__WRITTEN TASK__.
Print, word for word, the part of the court opinion on tenancy by the entireties below that opens with the words containing "However, appellants in" and closes with "by the entireties.".
═════ READING PASSAGE ═════
However, appellants in the instant appeal seek to distinguish or request that we overrule the earlier cases. First, appellants assert that all the cases both within and without this jurisdiction arose out of a presumption that a marital state existed between the *266parties. However, in some cases this is just not so, see Maxwell v. Saylor, supra (the parties did not think they were legally married), and even where it is, we fail to see how it could be a controlling factor. The crux of all these opinions is that the marriage relationship could not exist. The parties are either married and capable of holding as tenants by the entire-ties or not married to each other. The only relevant consideration in any case is what type of tenure the parties intended and how the law can best effectuate that intent, once it is clear they can not hold as tenants by the entireties.
═════ DATA ═════
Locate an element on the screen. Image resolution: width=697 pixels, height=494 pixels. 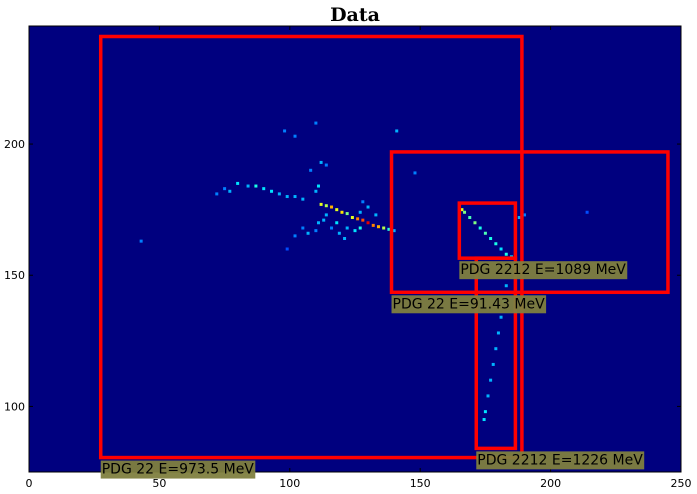
y-tick-label: 100 is located at coordinates (14, 406).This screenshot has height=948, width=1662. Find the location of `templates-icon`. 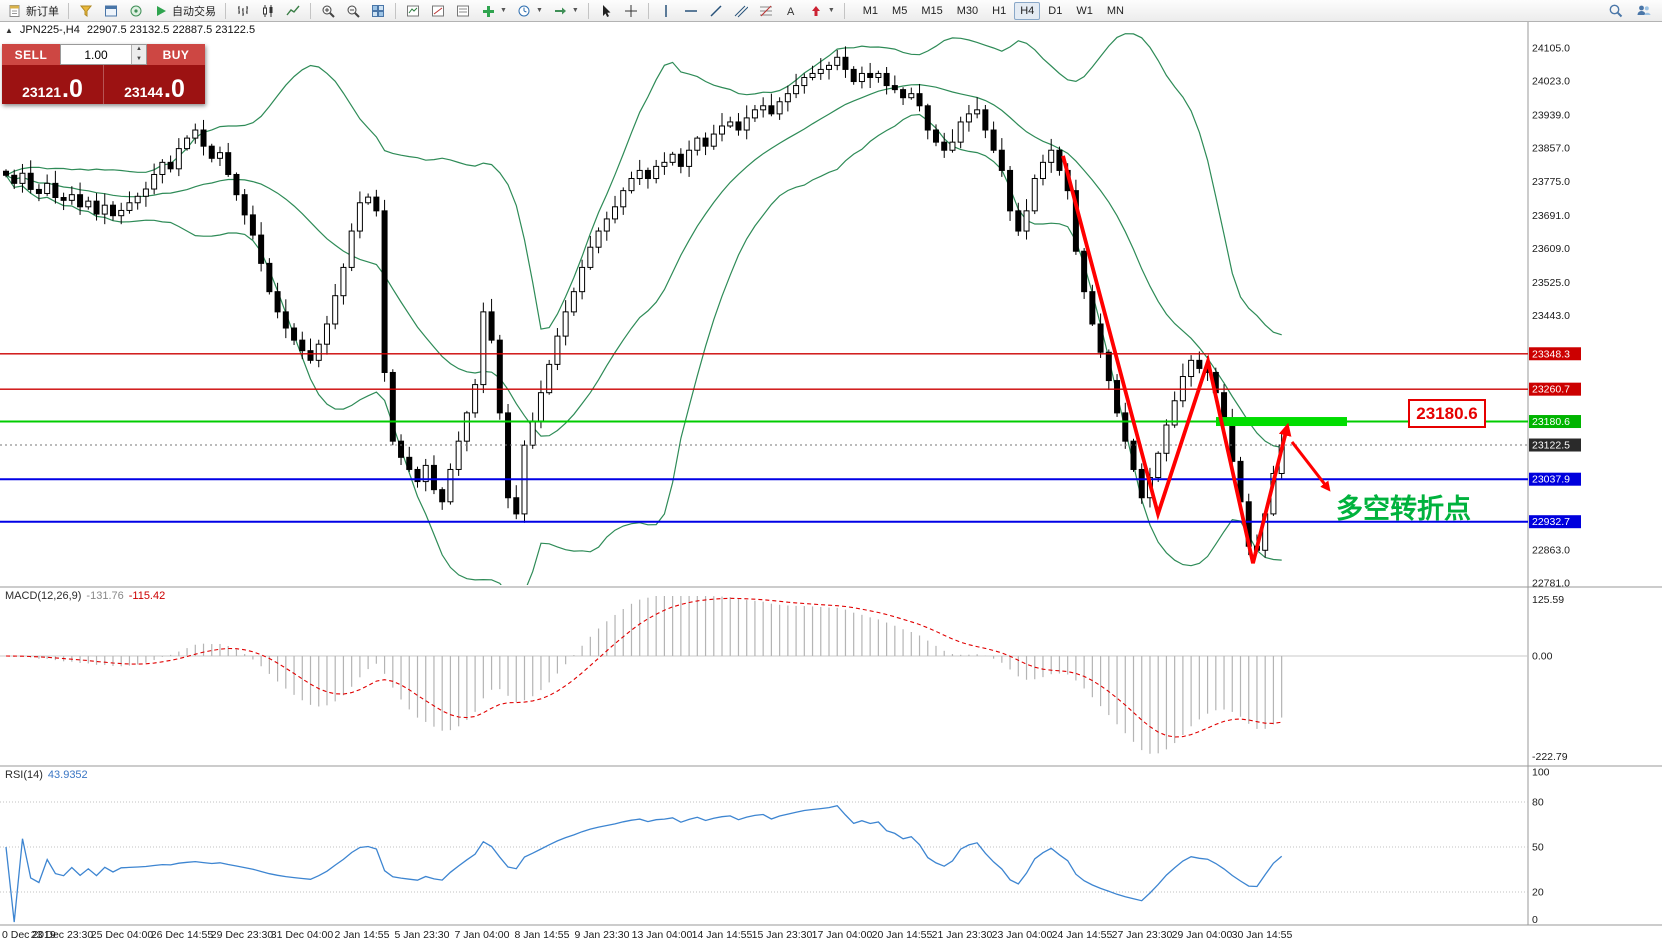

templates-icon is located at coordinates (463, 11).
═════
__FINISHED TASK__.
However, appellants in the instant appeal seek to distinguish or request that we overrule the earlier cases. First, appellants assert that all the cases both within and without this jurisdiction arose out of a presumption that a marital state existed between the *266parties. However, in some cases this is just not so, see Maxwell v. Saylor, supra (the parties did not think they were legally married), and even where it is, we fail to see how it could be a controlling factor. The crux of all these opinions is that the marriage relationship could not exist. The parties are either married and capable of holding as tenants by the entire-ties or not married to each other. The only relevant consideration in any case is what type of tenure the parties intended and how the law can best effectuate that intent, once it is clear they can not hold as tenants by the entireties.